--- Assignment ---
Return all of the data that follows precisely, leaving every image out.

--- Raw data ---
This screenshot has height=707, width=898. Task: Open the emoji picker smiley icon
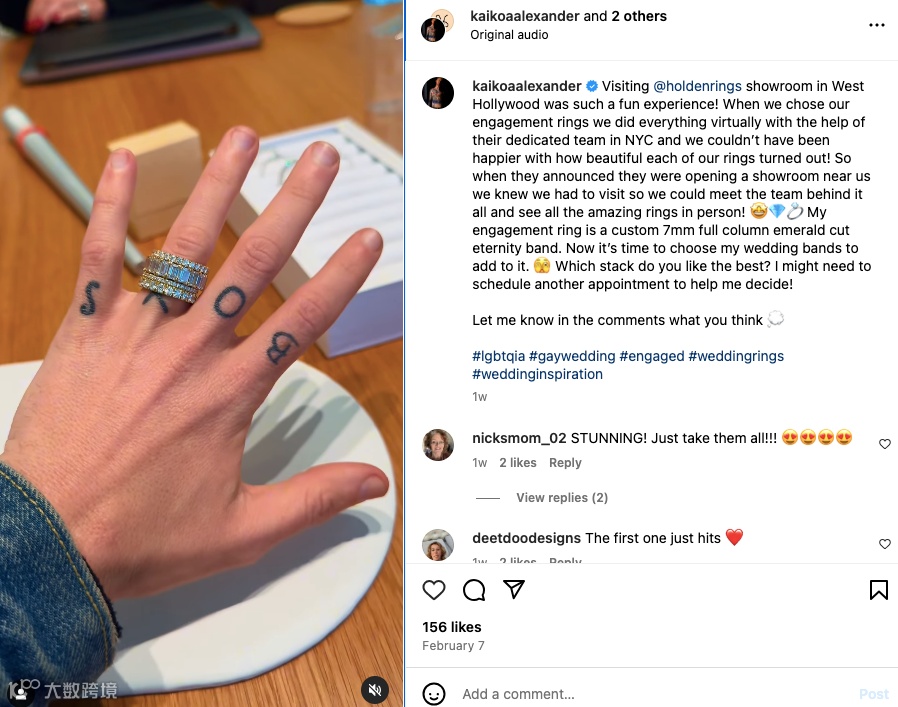click(x=434, y=694)
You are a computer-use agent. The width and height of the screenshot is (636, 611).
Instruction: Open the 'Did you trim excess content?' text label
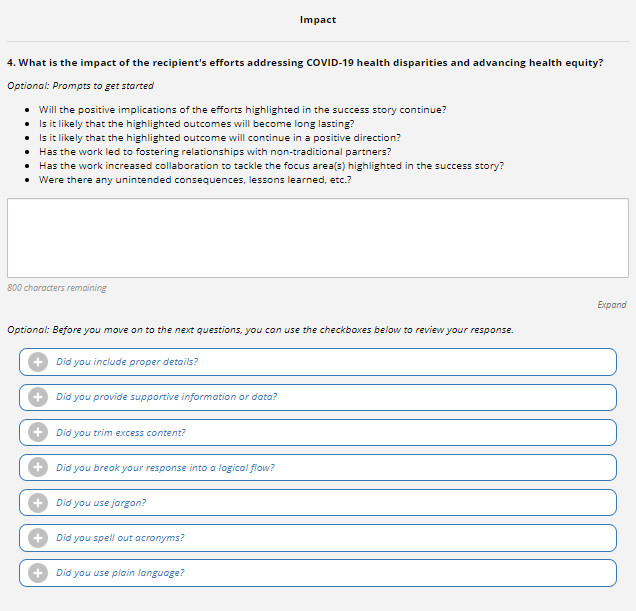coord(121,433)
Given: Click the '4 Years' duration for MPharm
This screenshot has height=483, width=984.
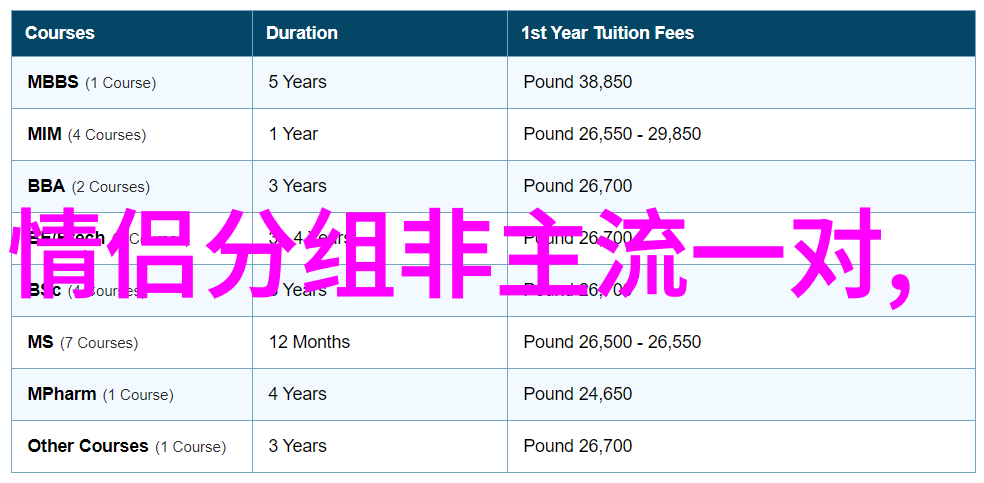Looking at the screenshot, I should [x=297, y=395].
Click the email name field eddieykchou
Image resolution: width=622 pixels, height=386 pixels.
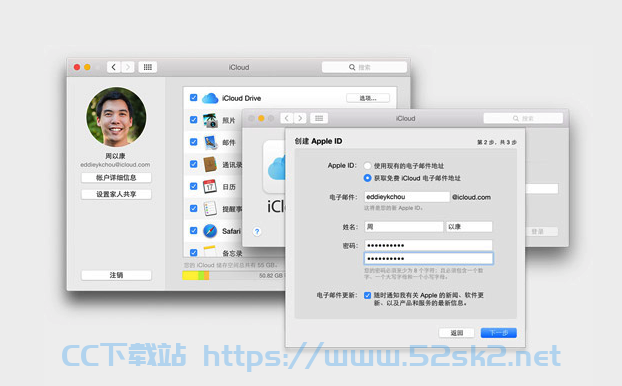[x=407, y=197]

--- Finished task ---
This screenshot has height=707, width=898. Task: Open the emoji picker smiley icon
click(x=434, y=694)
You are a computer-use agent. The width and height of the screenshot is (636, 611).
Instruction: Open the 'Did you trim excess content?' text label
coord(121,433)
Given: Click the '4 Years' duration for MPharm
This screenshot has height=483, width=984.
Looking at the screenshot, I should [x=297, y=395].
Click the email name field eddieykchou
Image resolution: width=622 pixels, height=386 pixels.
[x=407, y=197]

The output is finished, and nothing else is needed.